Case report: Management of immediate post-cardiopulmonary bypass massive intra-cardiac thrombosis

[Prise en charge d’une thrombose intracardiaque majeure immédiatement après la circulation extra-corporelle]

Victor M. Neira, MD*, Corey Sawchuk, MD*, Kenneth S. Bonneville, MD*, Victor Chu, MD{dagger} and Theodore E. Warkentin, MD{ddagger}

* From the Departments of Anesthesia,
{dagger} Surgery, Pathology and Molecular Medicine, and
{ddagger} Medicine, McMaster University, Hamilton, Ontario, Canada.

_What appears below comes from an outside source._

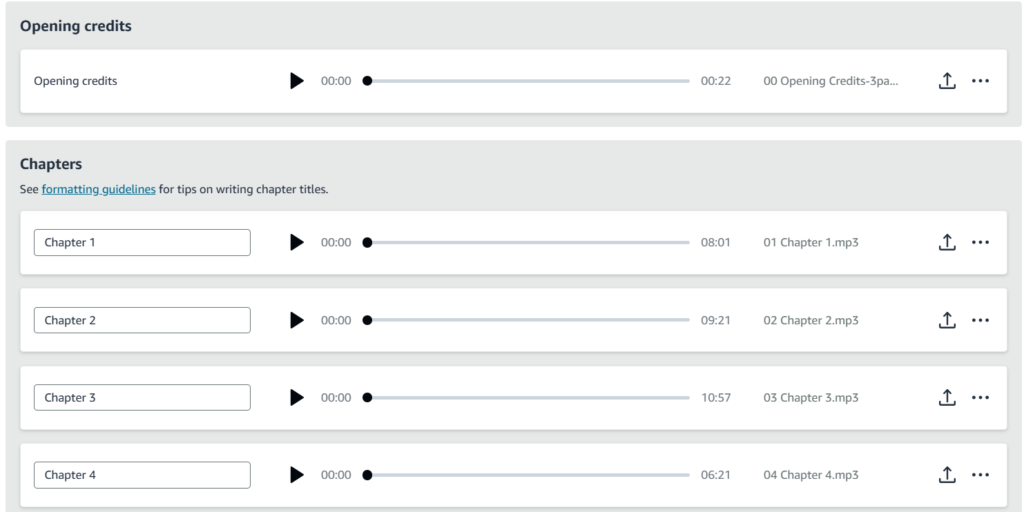Open more options menu for Chapter 4
1024x512 pixels.
[980, 475]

Address correspondence to: Dr. Corey Sawchuk, Department of Anesthesia (HSC-2U1), McMaster University, 1200 Main Street West, Hamilton, Ontario L8N 3Z5, Canada. Phone: 905-521-2100, ext. 75171; Fax: 905-523-1224; E-mail: sawchukcorey{at}rogers.com

Purpose: To describe the management of severe acute intracardiac thrombosis in a patient who underwent redo multiple valve replacement and valvular repair. The diagnostic features, associated risk factors, and anesthetic management are reviewed.

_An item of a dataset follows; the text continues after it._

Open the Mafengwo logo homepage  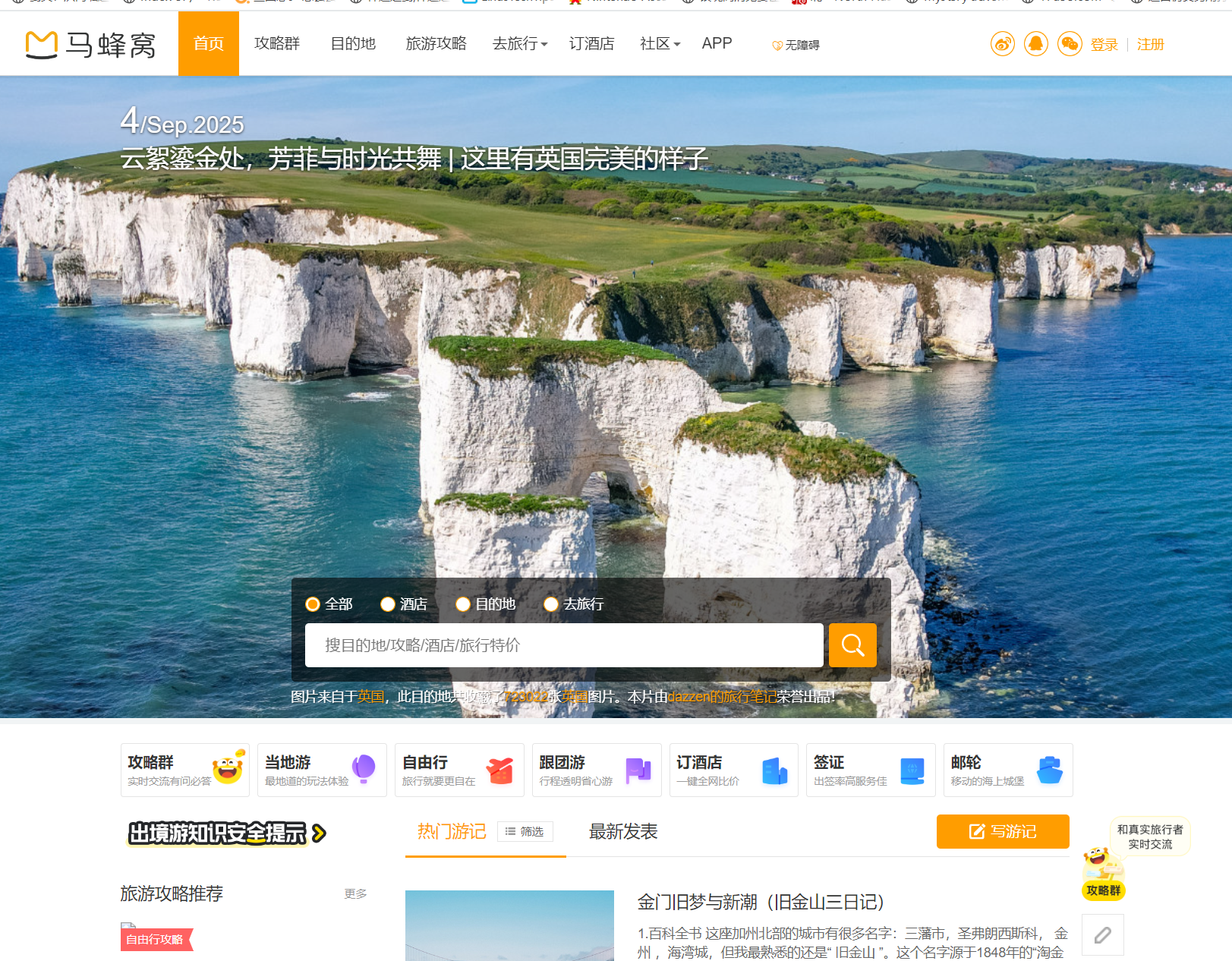pyautogui.click(x=90, y=45)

Clinical features: A 67-yr-old woman undergoing redo mitral and aortic mechanical valve replacement and tricuspid annuloplasty under aprotinin prophylaxis exhibited severe refractory hypotension that began immediately after protamine reversal of intraoperative heparin anticoagulation following separation from cardiopulmonary bypass. Intraoperative transesophageal echocardiography revealed severe thrombosis in the right atrium, right ventricle and pulmonary artery. The patient was managed by immediate reheparinization and return to cardiopulmonary bypass (CPB), surgical thrombectomy, and intraoperative administration of recombinant tissue-plasminogen activator. After removal of the thrombi, and separation from CPB, no further protamine was given. One hundred units of blood products and two surgical re-explorations were required to manage subsequent massive postoperative bleeding. Acute heparin-induced thrombocytopenia (HIT) was ruled out using sensitive assays for HIT antibodies. After 16 days in the intensive care unit and 30 more days in hospital, the patient was subsequently transferred to a chronic care facility and succumbed several weeks later.

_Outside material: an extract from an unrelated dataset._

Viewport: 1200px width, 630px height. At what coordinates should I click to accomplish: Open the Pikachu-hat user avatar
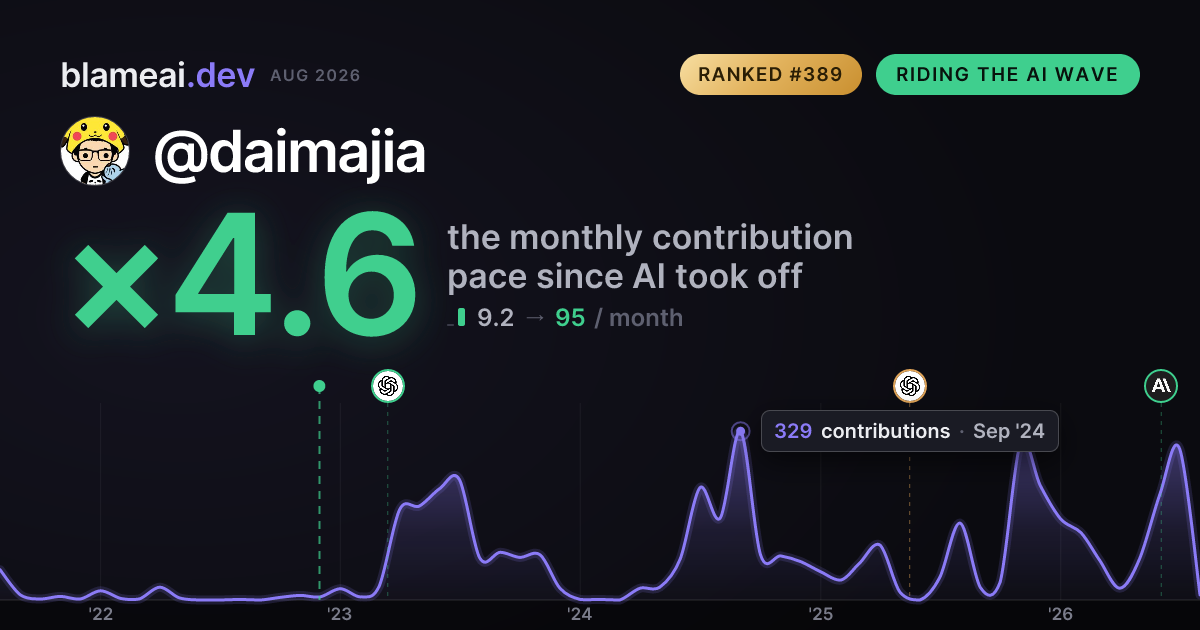(95, 151)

Conclusion: Acute intraoperative thrombosis is a rare and potentially fatal complication of cardiac surgery. Intraoperative transesophageal echocardiography was essential for rapid diagnosis in this case. Multiple interacting prothrombotic factors (e.g., aprotinin use, acquired antithrombin deficiency, long pump time, post-protamine status, transfusion of blood components) were likely contributing factors related to this rare complication.